Wire length 10cm, has a resistance of 0.68 Ω, therefore doubled wire length 20cm should equal to 1.26 Ω, instead the resistance is 1.16 Ω, although this judgement is accepted as there isn't much of a difference.

Wire length 20cm, has a resistance of 1.16 Ω, therefore doubled wire length 40cm should equal to 2.32 Ω, instead the resistance is 2.91 Ω, there is definitely a clear increase in resistance, but this result is not reliable as it doesn't seem to support other claims.

Wire length 30cm, has a resistance of 2.17 Ω, therefore doubled wire length 60cm should equal to 4.34 Ω, instead the resistance is 4.54 Ω, this judgement supports the claim even with a large range of results, with only a difference of -20 Ω.

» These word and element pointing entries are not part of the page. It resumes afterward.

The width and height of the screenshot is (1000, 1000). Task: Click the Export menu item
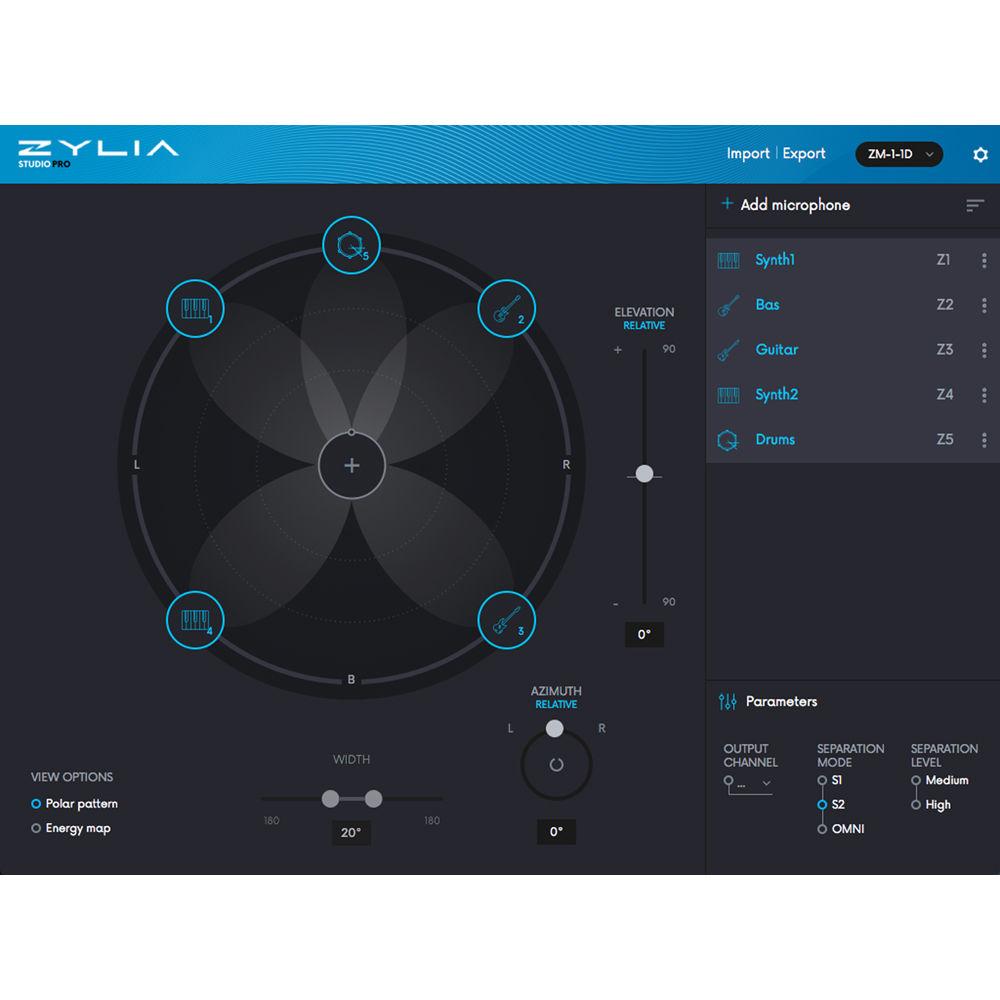804,154
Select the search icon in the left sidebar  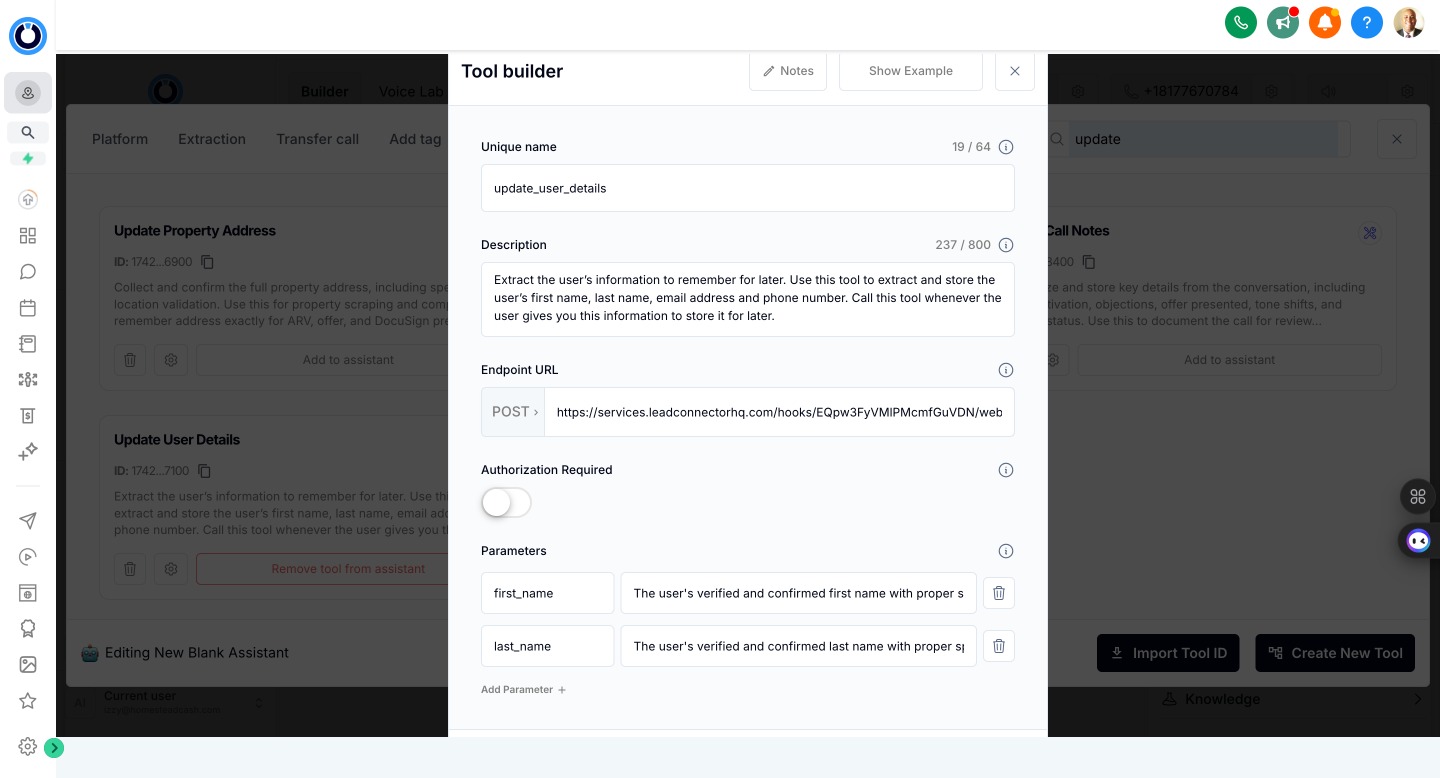[28, 132]
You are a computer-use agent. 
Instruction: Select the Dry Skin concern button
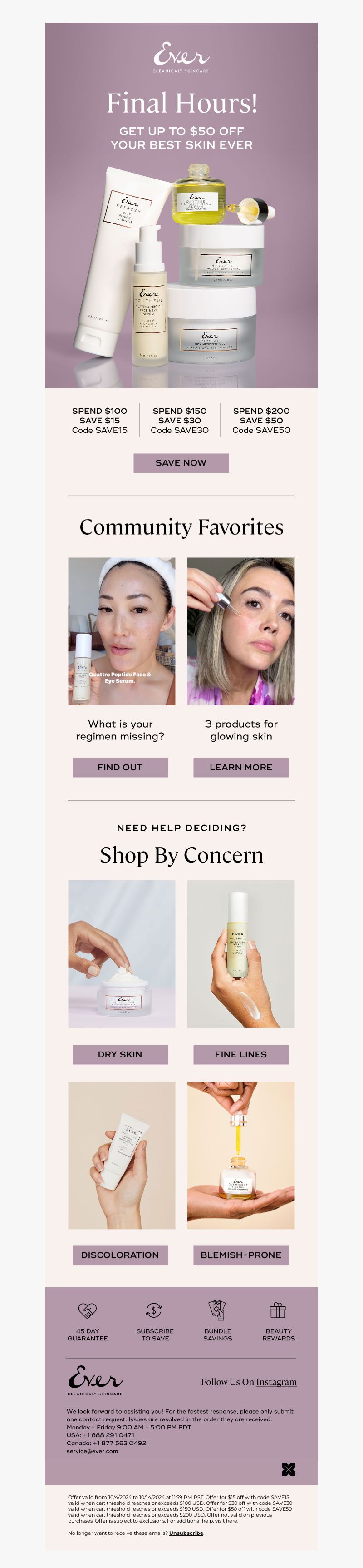pyautogui.click(x=120, y=1054)
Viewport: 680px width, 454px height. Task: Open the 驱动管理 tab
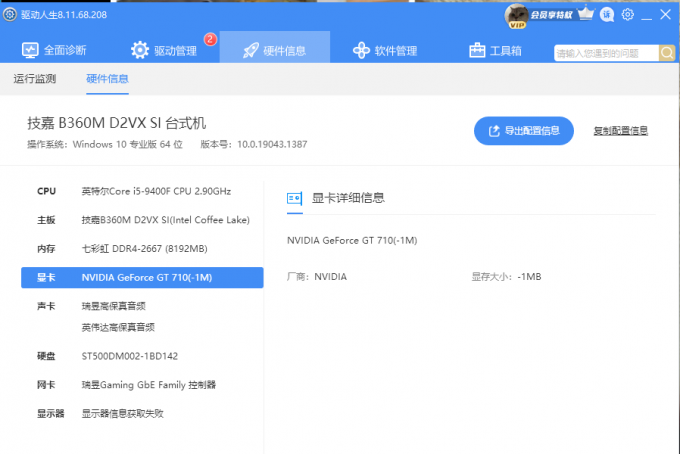[167, 50]

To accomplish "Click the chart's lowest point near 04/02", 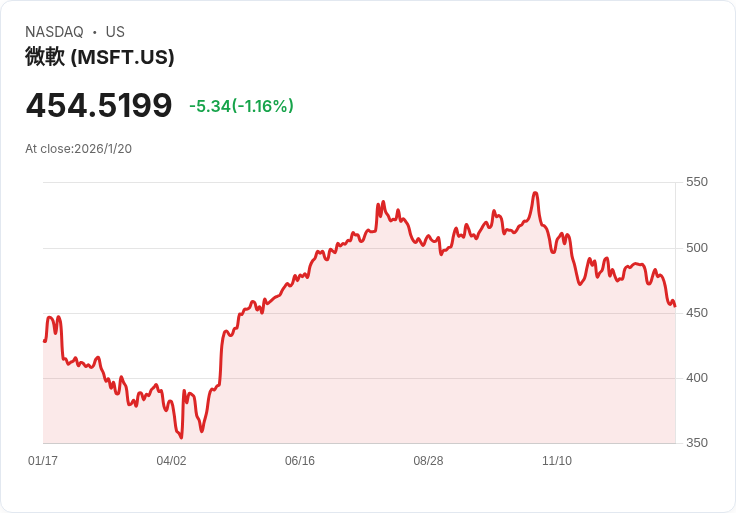I will click(182, 438).
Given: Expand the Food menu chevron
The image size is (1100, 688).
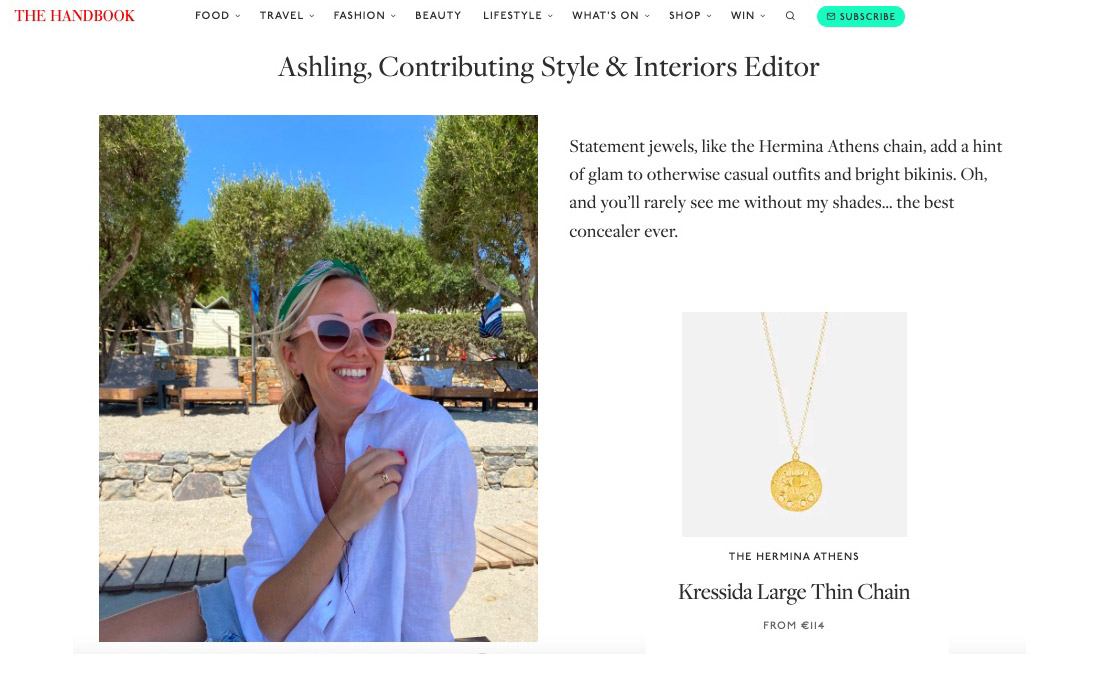Looking at the screenshot, I should pyautogui.click(x=238, y=16).
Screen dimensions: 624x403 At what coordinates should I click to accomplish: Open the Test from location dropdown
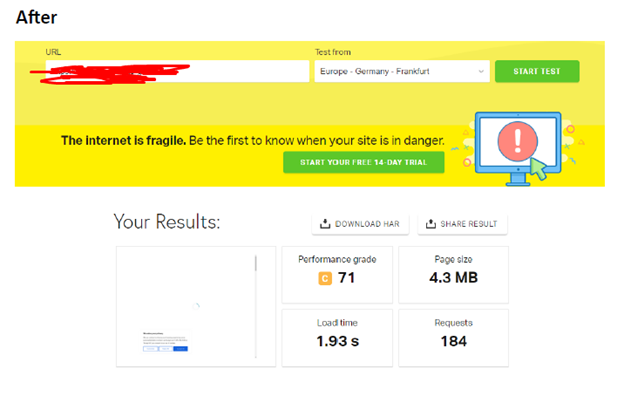pos(401,72)
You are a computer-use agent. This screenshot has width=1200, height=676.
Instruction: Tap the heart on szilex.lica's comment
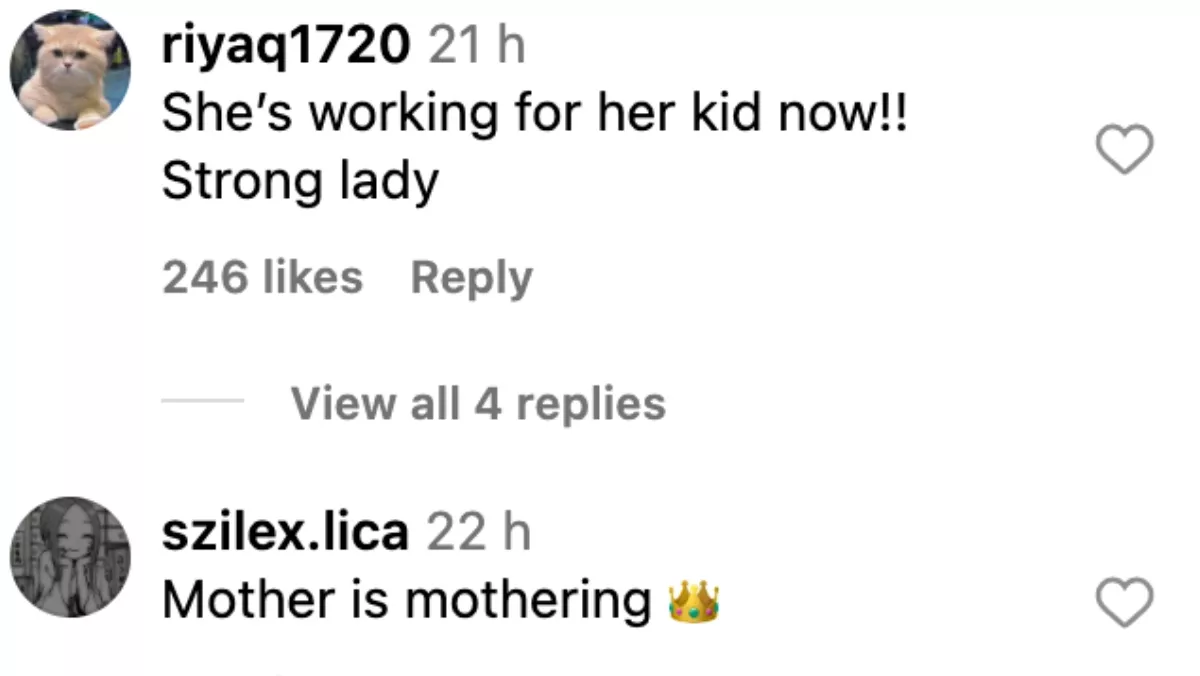1125,603

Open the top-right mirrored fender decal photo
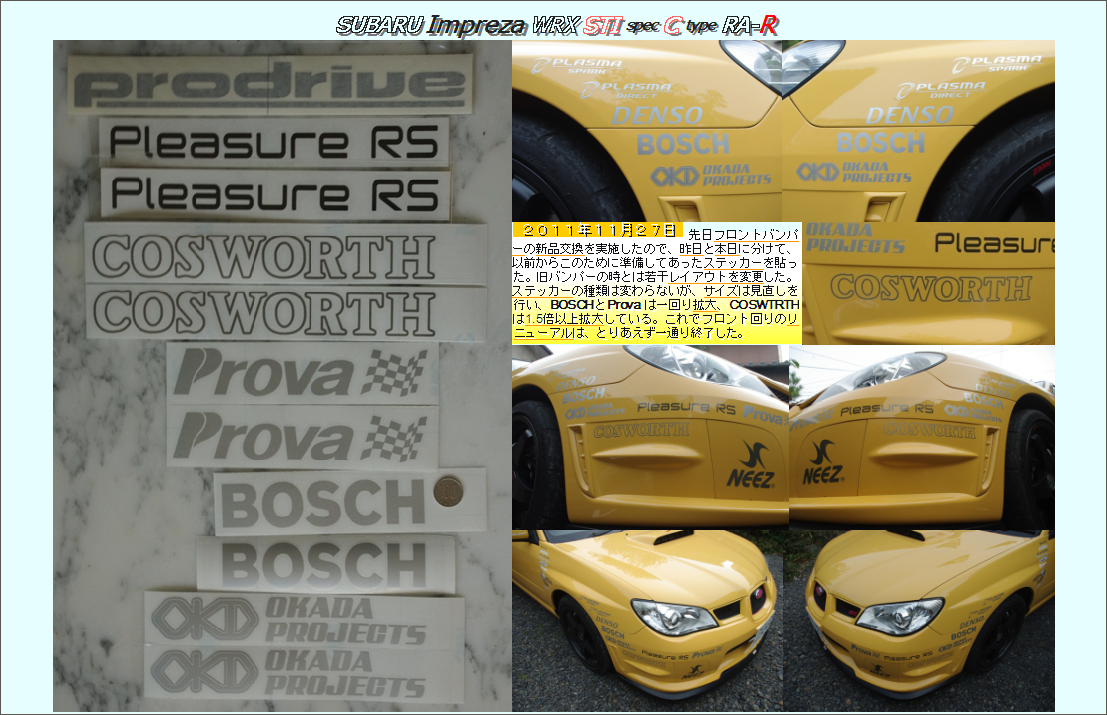[x=918, y=130]

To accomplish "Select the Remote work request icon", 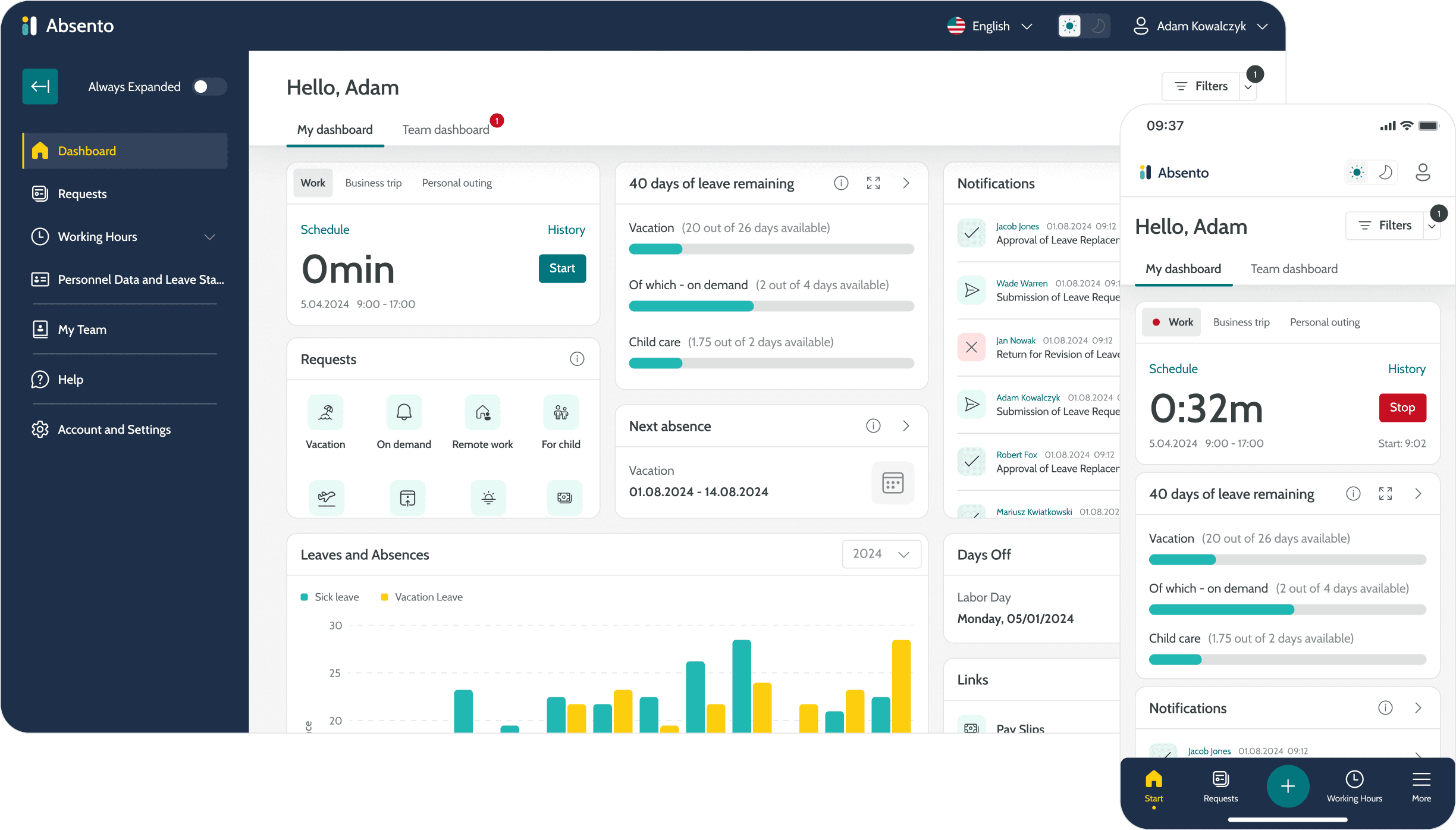I will click(482, 412).
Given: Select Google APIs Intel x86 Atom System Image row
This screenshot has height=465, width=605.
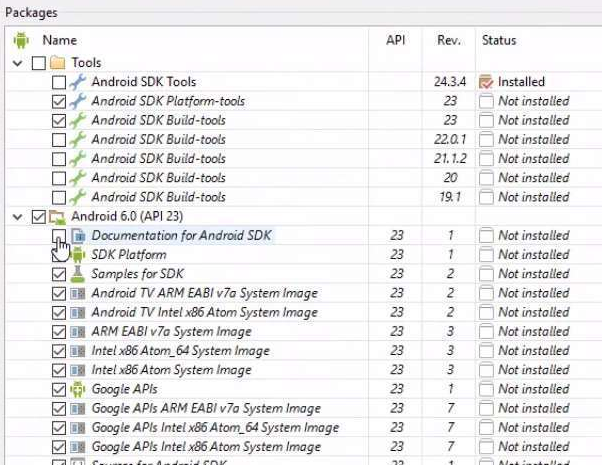Looking at the screenshot, I should pos(205,447).
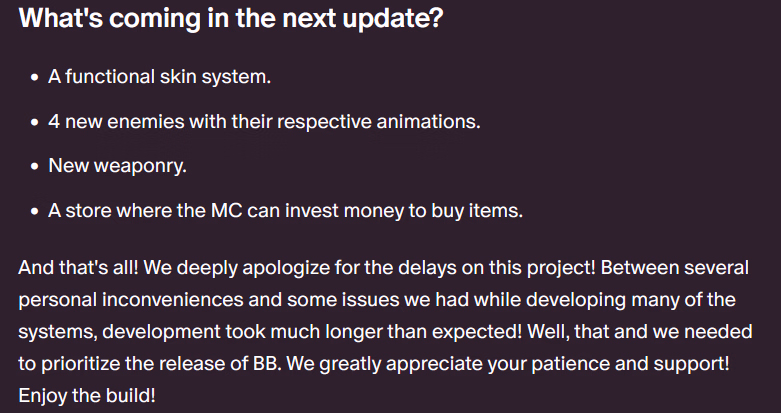Click the "What's coming in the next update?" heading
The width and height of the screenshot is (781, 413).
(x=230, y=20)

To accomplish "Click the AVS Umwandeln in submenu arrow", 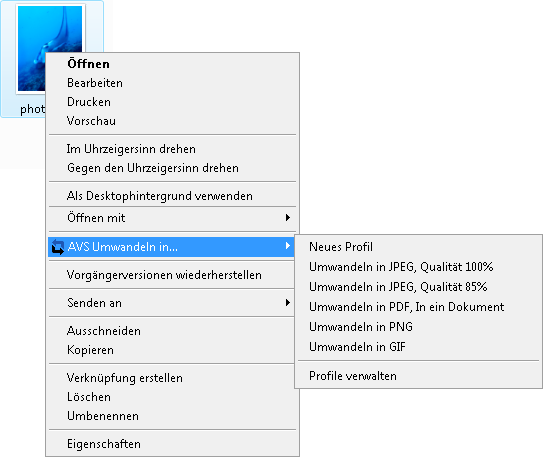I will 287,246.
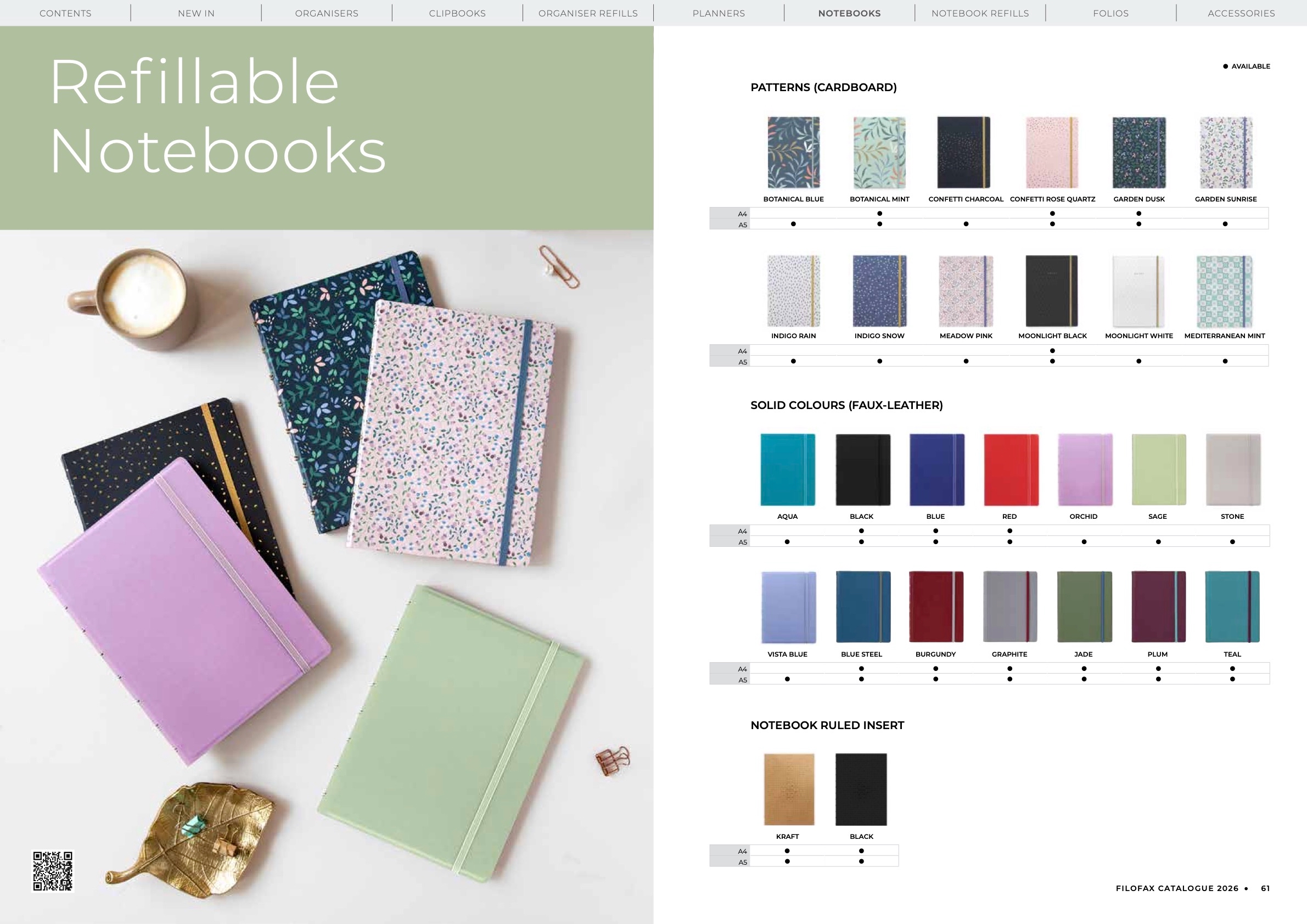Click the Planners tab in header

(719, 13)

Wire length 10cm, has a resistance of 0.68 Ω, therefore trebled wire length 30cm should equal to 2.17 Ω, instead the resistance is 2.04 Ω, this judgement supports the claim even with a large range of results, with only a difference of -13 Ω.

Also the amount of voltage increased too, this is due to more voltage being required to penetrate the increasing length of the wire. There isn't much of a correlation between the amount of voltage increasing, however the voltage changed gradually throughout, by +10V (-5V or +5V at different stages).

If we carried on shortening the wire then eventually the wire will have melted. This proves my prediction to be true, as I predicted that the longer the wire is, the higher the resistance will be. As there were fewer atoms present in the wire to collide because the wire was short, there was only a small chance of the atoms colliding so the resistance of the wire was low.

## Evaluation

I believe I followed my method very closely while performing the experiment; however certain precautions can have been taken to assure this was a safer experiment. Firstly the wire could have been straightened before being measured to a millimetre rather than to the centimetre, a wire that is damaged in places would have led to the wire being longer than what is recorded in a table as the ruler is measuring extra length. This additional length would have triggered extra resistance and there were several readings with added resistance in my results.

The temperature of the wire was a factor I could not fix as it would have been virtually impossible to control the wire temperature due to the resistance heating it, the room temperature would also have been hard to fix. On a hot sunny day it is likely that my resistance readings would have been higher than my readings on a cold snowy day.

The current could have been more specifically measured using a digital power pack would have decreased human error such as seeing the amount of current from different points of view and changing it each time.

The wire's thickness could have been measured at more points along the wire to make sure the wire's thickness was the same all along. A thicker wire would lead to lower resistance and a lower resistance on a result would affect my calculated average.

The already existing resistance in the crocodile clips could have been reduced by sanding off any dirt on the clips and cleaning them. Doing the same to the connectors at either end could have reduced the resistance in the leads.

The experiment was not needed to be repeated as data was collected from other students from the class, therefore allowing us to collect a wider range of results.

To extend the enquiry of factors that affect the resistance of the wire we can also investigate changing the following factors: cross sectional area of the wire, material the wire is made from, current passed through the wire, temperature of the wire.